Write the next part of the EGPv2 fix checklist, picking up after its final line.

### Text
_____

44 lines
1.8 KiB
Markdown
44 lines
1.8 KiB
Markdown
# EGPv2 Fix Checklist
|
|
|
|
## Goal
|
|
|
|
Reduce the current "always-anomaly" bias in EGPv2 without leaking benchmark labels.
|
|
|
|
## Checklist
|
|
|
|
- [x] Fix Matter value presentation in `signals.py`
|
|
- Format `TemperatureMeasurement.MeasuredValue` as human-readable Celsius.
|
|
- Add semantic formatting for common Matter attributes such as occupancy, on/off, and lock state.
|
|
- Expose short protocol notes to downstream prompts.
|
|
|
|
- [x] Add Matter-aware prompt guidance in `prompts.py`
|
|
- Tell the model these are Matter-style logs.
|
|
- Warn that raw protocol values must not be interpreted naively.
|
|
- Require direct evidence before claiming device faults.

_____

### Stored records
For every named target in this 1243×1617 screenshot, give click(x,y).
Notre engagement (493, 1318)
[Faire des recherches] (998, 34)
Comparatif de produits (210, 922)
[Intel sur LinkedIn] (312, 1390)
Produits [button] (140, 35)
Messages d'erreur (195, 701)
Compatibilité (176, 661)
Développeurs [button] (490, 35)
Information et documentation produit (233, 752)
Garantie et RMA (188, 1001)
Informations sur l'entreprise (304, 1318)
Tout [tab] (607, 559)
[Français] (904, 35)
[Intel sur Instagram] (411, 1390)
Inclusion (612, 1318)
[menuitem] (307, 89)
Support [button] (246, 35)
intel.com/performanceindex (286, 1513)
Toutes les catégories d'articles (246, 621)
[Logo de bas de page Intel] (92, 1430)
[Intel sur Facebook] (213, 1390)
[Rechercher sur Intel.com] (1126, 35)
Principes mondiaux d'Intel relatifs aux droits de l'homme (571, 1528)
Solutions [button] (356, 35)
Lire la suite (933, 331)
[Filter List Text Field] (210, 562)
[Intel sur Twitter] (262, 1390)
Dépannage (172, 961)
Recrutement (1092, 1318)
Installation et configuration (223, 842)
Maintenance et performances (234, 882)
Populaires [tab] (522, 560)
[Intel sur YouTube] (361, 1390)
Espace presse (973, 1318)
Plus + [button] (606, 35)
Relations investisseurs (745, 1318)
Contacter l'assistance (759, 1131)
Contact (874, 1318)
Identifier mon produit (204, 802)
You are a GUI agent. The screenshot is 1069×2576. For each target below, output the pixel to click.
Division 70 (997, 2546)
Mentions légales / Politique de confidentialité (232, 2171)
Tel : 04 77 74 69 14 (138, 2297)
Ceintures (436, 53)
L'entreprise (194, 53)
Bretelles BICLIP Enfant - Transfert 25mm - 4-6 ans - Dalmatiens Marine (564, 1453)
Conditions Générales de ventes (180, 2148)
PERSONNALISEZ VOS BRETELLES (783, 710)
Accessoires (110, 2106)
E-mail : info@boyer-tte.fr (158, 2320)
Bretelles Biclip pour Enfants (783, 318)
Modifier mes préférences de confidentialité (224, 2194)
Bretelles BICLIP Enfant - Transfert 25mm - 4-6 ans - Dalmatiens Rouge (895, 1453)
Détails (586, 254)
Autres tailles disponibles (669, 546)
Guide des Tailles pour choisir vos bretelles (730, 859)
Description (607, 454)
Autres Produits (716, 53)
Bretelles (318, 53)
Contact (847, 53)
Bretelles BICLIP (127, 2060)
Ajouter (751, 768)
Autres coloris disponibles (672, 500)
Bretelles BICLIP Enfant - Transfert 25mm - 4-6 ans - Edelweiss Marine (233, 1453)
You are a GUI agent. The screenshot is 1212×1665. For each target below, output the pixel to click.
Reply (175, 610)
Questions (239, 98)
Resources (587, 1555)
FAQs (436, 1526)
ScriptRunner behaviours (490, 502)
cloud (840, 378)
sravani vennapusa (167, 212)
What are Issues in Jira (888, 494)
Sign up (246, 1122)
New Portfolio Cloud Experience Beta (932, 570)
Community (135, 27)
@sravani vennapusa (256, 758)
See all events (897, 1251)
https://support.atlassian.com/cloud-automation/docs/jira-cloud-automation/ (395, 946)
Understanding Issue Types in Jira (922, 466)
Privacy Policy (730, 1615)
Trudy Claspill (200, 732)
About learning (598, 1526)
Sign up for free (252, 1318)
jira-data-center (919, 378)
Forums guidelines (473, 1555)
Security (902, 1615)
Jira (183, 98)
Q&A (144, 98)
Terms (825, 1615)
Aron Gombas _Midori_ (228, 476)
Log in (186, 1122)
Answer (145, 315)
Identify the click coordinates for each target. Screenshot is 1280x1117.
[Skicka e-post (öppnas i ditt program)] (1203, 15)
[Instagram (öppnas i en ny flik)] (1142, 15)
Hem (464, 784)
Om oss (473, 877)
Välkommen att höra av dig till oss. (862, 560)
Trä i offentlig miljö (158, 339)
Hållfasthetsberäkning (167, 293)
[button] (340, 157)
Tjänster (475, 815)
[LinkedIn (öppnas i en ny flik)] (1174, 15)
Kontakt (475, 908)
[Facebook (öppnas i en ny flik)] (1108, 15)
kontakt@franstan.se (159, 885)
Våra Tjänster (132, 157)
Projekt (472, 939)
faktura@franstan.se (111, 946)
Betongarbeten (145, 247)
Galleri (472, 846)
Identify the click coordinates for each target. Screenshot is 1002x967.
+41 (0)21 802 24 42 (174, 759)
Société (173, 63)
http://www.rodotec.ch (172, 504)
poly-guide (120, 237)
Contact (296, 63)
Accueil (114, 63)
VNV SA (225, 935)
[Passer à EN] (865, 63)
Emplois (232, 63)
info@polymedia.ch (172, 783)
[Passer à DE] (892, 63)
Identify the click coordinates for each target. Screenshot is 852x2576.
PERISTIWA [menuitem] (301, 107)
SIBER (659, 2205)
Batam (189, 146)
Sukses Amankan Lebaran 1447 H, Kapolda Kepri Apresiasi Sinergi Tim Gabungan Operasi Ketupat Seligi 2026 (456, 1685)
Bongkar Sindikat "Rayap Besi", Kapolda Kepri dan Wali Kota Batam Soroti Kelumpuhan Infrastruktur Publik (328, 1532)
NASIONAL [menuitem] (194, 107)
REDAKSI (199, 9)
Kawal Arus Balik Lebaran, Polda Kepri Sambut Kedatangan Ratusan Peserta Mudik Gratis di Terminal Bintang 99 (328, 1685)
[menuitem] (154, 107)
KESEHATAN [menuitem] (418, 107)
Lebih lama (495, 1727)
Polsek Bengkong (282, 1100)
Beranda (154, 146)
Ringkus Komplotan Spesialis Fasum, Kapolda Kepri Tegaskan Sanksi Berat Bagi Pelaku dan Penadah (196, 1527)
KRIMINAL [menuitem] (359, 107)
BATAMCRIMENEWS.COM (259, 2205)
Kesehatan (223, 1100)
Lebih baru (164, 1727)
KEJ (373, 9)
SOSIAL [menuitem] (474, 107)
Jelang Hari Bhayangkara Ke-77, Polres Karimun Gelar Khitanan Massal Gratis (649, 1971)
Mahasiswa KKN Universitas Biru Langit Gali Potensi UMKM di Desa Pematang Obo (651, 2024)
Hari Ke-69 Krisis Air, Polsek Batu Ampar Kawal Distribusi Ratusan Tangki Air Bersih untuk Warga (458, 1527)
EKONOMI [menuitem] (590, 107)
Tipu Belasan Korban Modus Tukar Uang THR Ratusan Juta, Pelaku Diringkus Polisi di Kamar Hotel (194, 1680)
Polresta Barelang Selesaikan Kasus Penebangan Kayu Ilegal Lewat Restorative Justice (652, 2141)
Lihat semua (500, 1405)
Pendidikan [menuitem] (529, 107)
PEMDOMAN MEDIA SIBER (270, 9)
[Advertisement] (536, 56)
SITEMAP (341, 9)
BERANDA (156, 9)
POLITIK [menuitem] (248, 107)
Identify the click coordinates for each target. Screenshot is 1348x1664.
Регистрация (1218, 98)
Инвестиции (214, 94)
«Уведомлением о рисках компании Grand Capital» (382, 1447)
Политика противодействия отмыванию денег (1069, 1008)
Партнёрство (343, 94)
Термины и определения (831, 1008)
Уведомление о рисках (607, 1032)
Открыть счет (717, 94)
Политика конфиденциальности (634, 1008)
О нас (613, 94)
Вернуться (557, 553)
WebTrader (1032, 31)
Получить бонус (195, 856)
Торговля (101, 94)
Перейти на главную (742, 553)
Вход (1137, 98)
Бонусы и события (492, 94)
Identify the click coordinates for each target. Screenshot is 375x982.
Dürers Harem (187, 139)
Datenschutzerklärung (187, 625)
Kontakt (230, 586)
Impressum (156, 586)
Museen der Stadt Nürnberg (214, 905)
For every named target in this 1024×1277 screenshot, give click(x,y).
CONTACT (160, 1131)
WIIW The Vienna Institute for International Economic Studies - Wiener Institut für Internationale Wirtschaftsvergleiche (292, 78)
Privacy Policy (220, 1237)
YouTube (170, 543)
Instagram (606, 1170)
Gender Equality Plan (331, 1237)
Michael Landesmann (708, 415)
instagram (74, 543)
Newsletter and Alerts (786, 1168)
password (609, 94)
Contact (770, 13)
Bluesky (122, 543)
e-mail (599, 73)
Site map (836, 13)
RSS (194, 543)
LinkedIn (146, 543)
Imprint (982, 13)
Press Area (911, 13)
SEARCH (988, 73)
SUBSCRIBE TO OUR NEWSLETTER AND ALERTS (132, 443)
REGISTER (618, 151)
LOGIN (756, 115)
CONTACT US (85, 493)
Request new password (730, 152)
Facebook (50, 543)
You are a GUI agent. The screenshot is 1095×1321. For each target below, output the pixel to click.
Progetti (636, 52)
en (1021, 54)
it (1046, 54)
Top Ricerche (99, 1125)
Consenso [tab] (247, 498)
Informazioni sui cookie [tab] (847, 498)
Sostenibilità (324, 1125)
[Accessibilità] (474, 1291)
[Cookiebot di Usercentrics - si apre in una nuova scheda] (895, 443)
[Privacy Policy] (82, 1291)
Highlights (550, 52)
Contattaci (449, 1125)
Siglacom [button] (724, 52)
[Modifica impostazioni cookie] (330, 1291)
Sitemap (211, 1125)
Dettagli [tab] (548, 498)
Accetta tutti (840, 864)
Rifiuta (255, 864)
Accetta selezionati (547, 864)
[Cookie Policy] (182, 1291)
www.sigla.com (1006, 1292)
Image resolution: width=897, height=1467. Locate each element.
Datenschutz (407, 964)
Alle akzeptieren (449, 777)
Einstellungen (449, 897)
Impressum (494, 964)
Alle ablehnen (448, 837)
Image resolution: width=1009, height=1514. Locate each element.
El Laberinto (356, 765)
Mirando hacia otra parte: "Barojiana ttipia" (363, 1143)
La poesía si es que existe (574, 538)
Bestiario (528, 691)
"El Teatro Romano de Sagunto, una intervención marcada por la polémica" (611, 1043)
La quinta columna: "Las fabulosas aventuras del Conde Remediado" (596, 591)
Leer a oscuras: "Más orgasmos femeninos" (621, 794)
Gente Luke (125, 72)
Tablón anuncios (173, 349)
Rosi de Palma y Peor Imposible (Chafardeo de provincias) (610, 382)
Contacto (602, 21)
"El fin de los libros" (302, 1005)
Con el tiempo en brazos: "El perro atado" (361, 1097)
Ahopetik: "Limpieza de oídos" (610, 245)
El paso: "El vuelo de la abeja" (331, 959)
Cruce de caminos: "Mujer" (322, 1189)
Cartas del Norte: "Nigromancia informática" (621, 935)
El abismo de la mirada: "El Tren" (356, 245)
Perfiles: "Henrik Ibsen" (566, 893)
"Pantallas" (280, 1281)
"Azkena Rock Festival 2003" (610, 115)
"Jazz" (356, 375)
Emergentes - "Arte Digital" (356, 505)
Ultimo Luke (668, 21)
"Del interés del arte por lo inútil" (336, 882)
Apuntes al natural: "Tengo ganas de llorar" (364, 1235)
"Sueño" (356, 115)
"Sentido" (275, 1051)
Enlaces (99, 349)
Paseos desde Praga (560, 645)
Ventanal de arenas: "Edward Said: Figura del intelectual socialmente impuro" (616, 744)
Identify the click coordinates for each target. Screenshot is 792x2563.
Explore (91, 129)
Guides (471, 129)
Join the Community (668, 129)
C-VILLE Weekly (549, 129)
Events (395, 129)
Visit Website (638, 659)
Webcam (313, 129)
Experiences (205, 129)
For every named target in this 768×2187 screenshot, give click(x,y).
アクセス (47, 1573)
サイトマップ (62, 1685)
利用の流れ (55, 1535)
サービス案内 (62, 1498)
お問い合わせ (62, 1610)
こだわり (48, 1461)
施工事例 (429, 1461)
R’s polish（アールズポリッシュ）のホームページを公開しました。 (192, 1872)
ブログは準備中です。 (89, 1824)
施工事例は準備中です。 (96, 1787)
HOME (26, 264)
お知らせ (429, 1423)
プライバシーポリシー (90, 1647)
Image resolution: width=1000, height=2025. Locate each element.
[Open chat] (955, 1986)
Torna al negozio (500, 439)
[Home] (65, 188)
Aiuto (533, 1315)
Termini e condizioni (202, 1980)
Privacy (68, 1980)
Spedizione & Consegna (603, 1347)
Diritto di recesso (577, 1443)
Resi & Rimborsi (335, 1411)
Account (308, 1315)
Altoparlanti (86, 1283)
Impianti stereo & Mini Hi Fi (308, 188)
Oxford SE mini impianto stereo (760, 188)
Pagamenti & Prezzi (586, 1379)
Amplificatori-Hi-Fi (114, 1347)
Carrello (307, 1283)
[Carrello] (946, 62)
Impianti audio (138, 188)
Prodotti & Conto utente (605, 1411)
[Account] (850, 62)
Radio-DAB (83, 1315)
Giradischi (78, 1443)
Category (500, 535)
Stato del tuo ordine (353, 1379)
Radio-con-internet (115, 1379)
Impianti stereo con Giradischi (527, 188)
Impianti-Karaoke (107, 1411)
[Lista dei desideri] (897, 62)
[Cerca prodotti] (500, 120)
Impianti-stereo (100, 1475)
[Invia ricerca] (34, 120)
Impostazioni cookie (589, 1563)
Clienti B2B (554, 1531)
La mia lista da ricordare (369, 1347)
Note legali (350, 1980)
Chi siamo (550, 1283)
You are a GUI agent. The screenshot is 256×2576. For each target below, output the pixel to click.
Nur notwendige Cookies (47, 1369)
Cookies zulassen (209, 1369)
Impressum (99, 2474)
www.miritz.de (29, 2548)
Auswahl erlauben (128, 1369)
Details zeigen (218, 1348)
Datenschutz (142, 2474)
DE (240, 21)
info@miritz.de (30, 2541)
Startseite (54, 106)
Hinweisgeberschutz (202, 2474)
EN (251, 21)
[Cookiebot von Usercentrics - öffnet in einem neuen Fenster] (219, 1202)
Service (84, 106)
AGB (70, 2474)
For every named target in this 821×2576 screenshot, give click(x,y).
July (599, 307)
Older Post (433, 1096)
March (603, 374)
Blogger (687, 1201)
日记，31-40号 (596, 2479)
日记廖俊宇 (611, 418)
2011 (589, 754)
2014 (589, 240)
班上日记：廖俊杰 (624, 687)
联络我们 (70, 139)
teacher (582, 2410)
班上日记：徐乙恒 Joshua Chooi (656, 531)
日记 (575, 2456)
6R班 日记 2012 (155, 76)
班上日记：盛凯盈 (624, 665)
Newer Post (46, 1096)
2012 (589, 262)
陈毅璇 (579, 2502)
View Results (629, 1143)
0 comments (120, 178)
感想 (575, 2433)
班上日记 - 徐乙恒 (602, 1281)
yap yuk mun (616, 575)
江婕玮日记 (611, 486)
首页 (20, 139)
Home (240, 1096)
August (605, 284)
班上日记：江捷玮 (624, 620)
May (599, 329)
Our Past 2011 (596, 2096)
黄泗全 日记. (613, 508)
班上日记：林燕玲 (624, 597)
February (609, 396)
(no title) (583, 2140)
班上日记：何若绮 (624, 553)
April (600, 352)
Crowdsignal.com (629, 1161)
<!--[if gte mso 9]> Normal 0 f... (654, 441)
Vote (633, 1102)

_____

### Exercise response
|
|
|
|
- [x] Tighten `Triage`
|
|
- Move from free-form mixed task labels to a primary task with optional secondary task.
|
|
- Cap first-round focus chunk selection to a small set.
|
|
- Encourage query-anchored focus rather than generic anomaly hunting.
|
|
|
|
- [x] Strengthen `Supervisor`
|
|
- Add explicit `risk_of_false_alarm`.
|
|
- Add explicit `recommended_action` so code can enforce the result.
|
|
- Ask supervisor to flag protocol-format misunderstandings.
|
|
|
|
- [x] Turn the pipeline into a bounded 2-round workflow in `pipeline.py`
|
|
- Round 1: Triage -> Investigator -> Supervisor
|
|
- If needed, expand chunks and rerun Investigator + Supervisor once
|
|
- No unbounded looping
|
|
|
|
- [x] Enforce supervisor authority in code
|
|
- If supervisor requests refinement, the code must refine once.
|
|
- If the final supervisor says `abstain`, the code must not let verifier override it.
|
|
- If evidence is still insufficient and false-alarm risk is high, default to a conservative non-anomaly output.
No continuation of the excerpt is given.